Whitley was a seat of the Fownes family from the 17th century. John Fownes (1614–1646) of Whitley was the fourth son of Thomas Fownes (d. 1638) of Plymouth, Mayor of Plymouth in 1619. He married Catherine Champernowne (d. 1642/3), fifth daughter of Arthur Champernowne of Dartington. His son was John Fownes (1640–1670) of Whitley, who married Mary Northleigh (d. 1669), a daughter of Henry Northleigh (1612–1675) of Peamore, Exminster by his wife Lettice Yarde, daughter of Edward Yarde of Bradley, Devon. Their monument survives in St Budeaux Church inscribed as follows:
"In memorie of John Fownes of Whitley Esq: and of Mary his wife Daughter of Henry Northleigh of Peamore Esq: He dyed the 22nd day of Aprill 1670 ætatis 30, She dyed the 18th day of Aprill 1669 ætatis 28 Also Elizabeth their daughter dyed the 31 day of March 1669, Leavinge survivinge children John. Henry Katherine and Mary".
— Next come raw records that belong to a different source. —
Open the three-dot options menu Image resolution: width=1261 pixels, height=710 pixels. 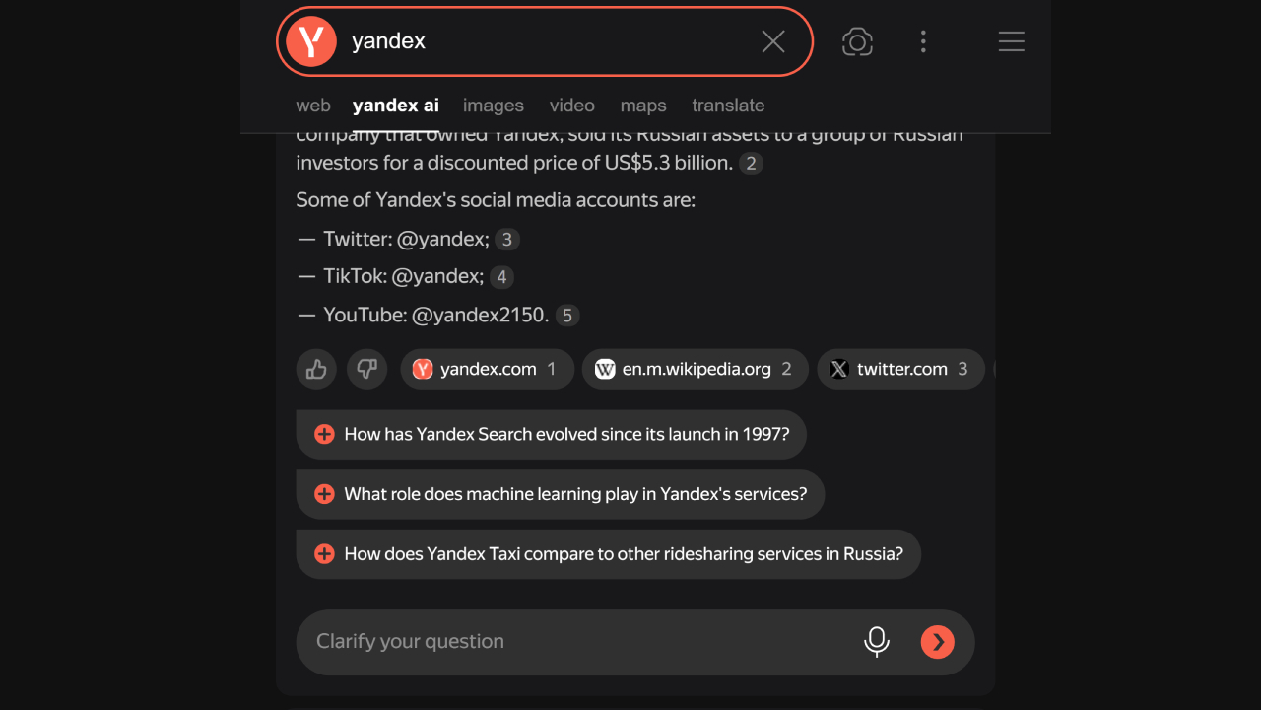coord(923,41)
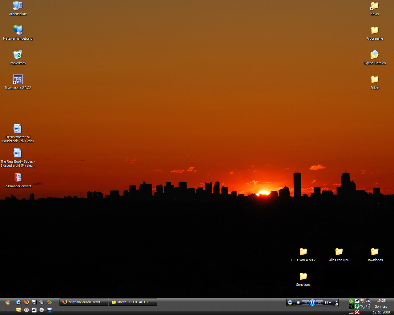Open the Teamspeak 2 RC2 shortcut
The height and width of the screenshot is (315, 394).
point(18,80)
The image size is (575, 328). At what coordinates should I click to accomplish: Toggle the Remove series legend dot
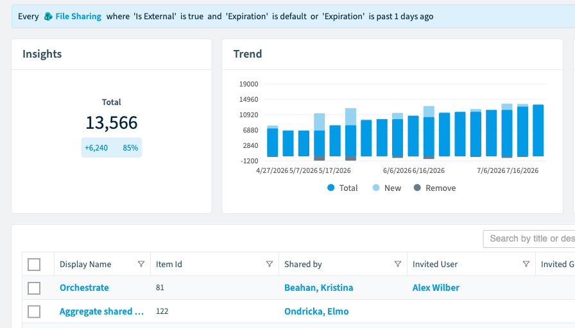pyautogui.click(x=417, y=188)
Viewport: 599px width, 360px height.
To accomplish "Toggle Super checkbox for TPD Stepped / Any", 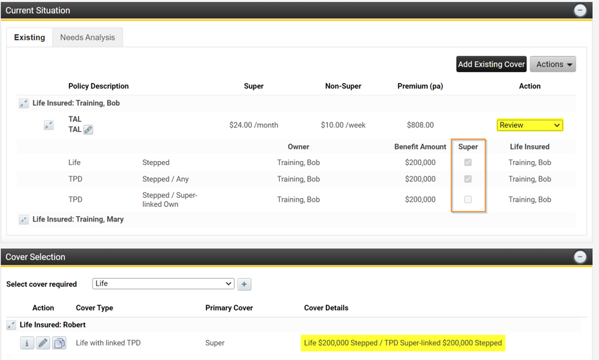I will (x=468, y=179).
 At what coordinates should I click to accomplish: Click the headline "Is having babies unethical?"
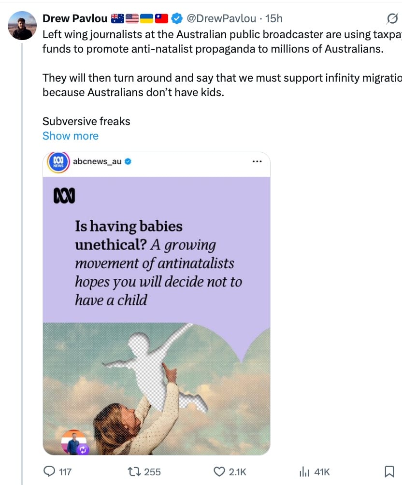pos(129,235)
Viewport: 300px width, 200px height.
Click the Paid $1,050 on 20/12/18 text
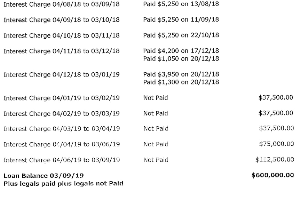click(x=181, y=59)
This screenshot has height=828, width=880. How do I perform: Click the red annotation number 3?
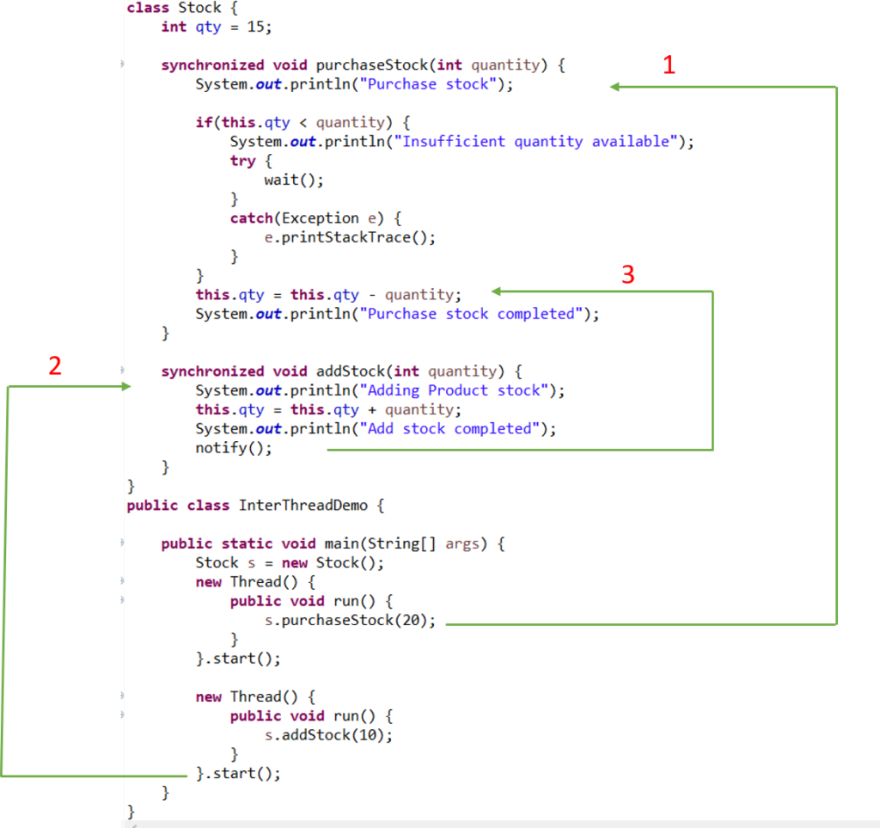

Their eldest son and heir was John Fownes (1661–1731) of Kittery Court, a Member of Parliament for Dartmouth 1713–14. His grandson was Henry Fownes Luttrell (1722–1780) (who adopted the additional surname of Luttrell) of Dunster Castle, Somerset, High Sheriff of Somerset from 1754 to 1755, and a Member of Parliament for the borough of Minehead from 1768 to 1774.

== Wheal Whitleigh ==
Wheal Whitleigh was a silver and lead mine, located near the present-day Christian Mill Business park. Workings extend westwards following the approximate line of Lancaster gardens.